*Set problem 1*
Answer these questions using the football article:
(a) How many of its six group-stage games did Spartak Moscow win in the 1995-96 Champions League?
(b) Which team did Spartak Moscow face in the quarter final?
(c) Which two players left Spartak Moscow on loan for London?
*Set problem 2*
Pick up the football article about the Spartak Moscow pair's move to London and keep writing from the point where it ends.

Picture the scene: Paulo Dybala and Claudio Marchisio stride into the Juventus dressing room. Life is sweet in Turin. They’re top of Serie A. They’ve breezed through their Champions League group. Yet the duo are here to say their goodbyes. Arrivederci, Gigi. Adios, Gonzalo. For they have heard the clarion call of the English Championship. And those play-offs won’t win themselves…
Perhaps that’s not an entirely fitting parallel to the journey a similarly fêted duo made from Moscow to Bermondsey in early 1996, but it’s not far off. Storming the group stage of the 1995-96 Champions League, Spartak Moscow side were one of the decade’s great nearly-teams. They won all six games, humbling Alan Shearer’s Blackburn Rovers in notorious circumstances in the process, and their reward was an eminently winnable quarter final against Nantes. Inexplicably, however, the team had been dismantled by the time the tie came round, and they shuffled tamely out of the competition. Among the family silver pawned were star striker Sergei Yuran and midfield engine Vasili Kulkov, leaving on loan for the bright lights of London. Would the Russian internationals team up with the newly arrived Dennis Bergkamp at Arsenal or Ruud Gullit at Chelsea? Would they fill the Klinsmann-shaped hole in the hearts of Tottenham fans? In a word, no…
These winter soldiers were heading for Cold Blow Lane.
The Coup
English football – still fully six months away from coming home – was only just coming to terms with its status as a home for the game’s big fish. The second tier wasn’t even getting the scraps from the table. Now they had some poster boys of their own.

*Recorded information*

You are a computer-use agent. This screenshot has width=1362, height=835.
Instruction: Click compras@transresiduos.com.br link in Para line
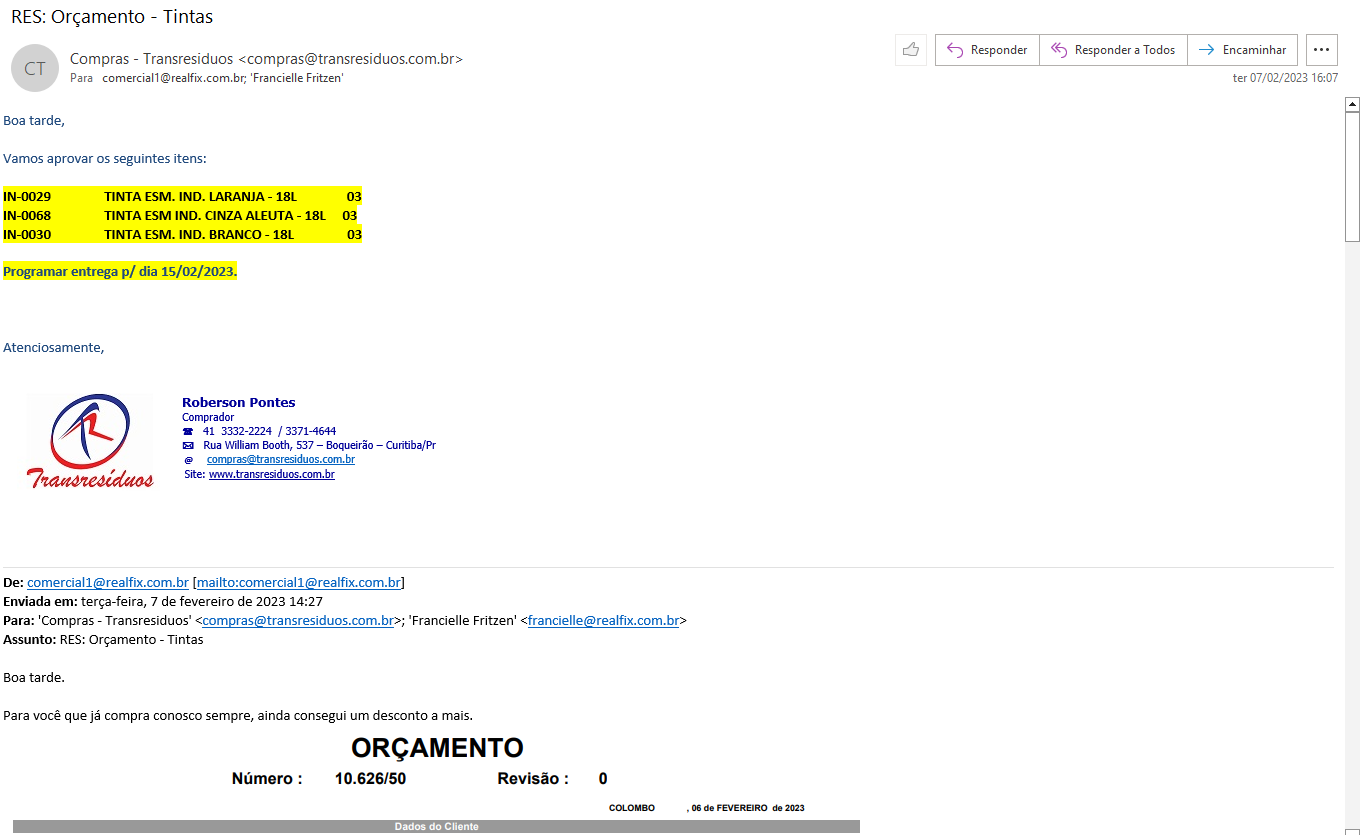(x=298, y=620)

*Task output 1*
(a) Spartak Moscow won all six games.
(b) Spartak Moscow faced Nantes.
(c) Sergei Yuran and Vasili Kulkov left on loan.

*Task output 2*
Lions’ manager Mick McCarthy had been tipped off about their availability by none other than Sir Bobby Robson, who’d managed them at Porto. Why Millwall? Signing-on fees of £150,000 apiece, plus a quadrupling of their respective wages to £5,000 a week, would appear to solve that particular riddle.
Still, they at least made the effort to be polite, announcing at their unveiling (through an interpreter): “Obviously we have played for some of the great clubs in Europe, but this is the pinnacle of our careers”.
Kulkov, a midfield Trojan nicknamed ‘The Tank’, had been the driving force of title winning teams in Russia and Portugal. Yuran, however, was the star attraction. Despite a burly frame more closely resembling a roadie for Reef than an Ivan Drago-like Soviet specimen, he was a surprisingly deft, elegant footballer. It was he who’d been tipped pre-tournament as the dangerman for Russia at USA ’94 (having opted against playing for Ukraine, his country of birth). He was also familiar to English fans having helped to slay Arsenal in his Benfica days and made Tim Flowers look like Mike Flowers with a smash and grab winner at Ewood Park earlier that season. As one of the top scorers in the European Cup that term, what on earth was he going to have in store for the likes of Neil Aspin?
Season in jeopardy
The raid on Spartak was supposed to be a pick-me-up, Baby Bio to Millwall’s wilting promotion aspirations. Pre-season, there had been considerable excitement and expectation, a feeling that it was finally ‘their time’. In three of the previous five seasons they’d finished third, seventh and fifth, and if the previous campaign’s mid-table mediocrity had disappointed, the board’s close-season ambition did not.
Only the perennially extravagant Wolves spent more than Millwall in the summer of 1995. Goals having proven hard to come by the term prior, the bulk of the cash was lavished on strikers. There was particular buzz surrounding target man Uwe Fuchs, a £750,000 capture from Fortuna Köln, fresh off a loan spell at Middlesbrough that had delivered (in just 13 appearances) nine goals, a straight red card and rumours of a whirlwind romance with Jet from Gladiators. Chairman Peter Mead boasted that his new strike force would score 30-40 goals, while claiming that The New Den, as the UK’s first all-seater stadium to be built in the wake of the Taylor Report, made the club Premier League in everything but name.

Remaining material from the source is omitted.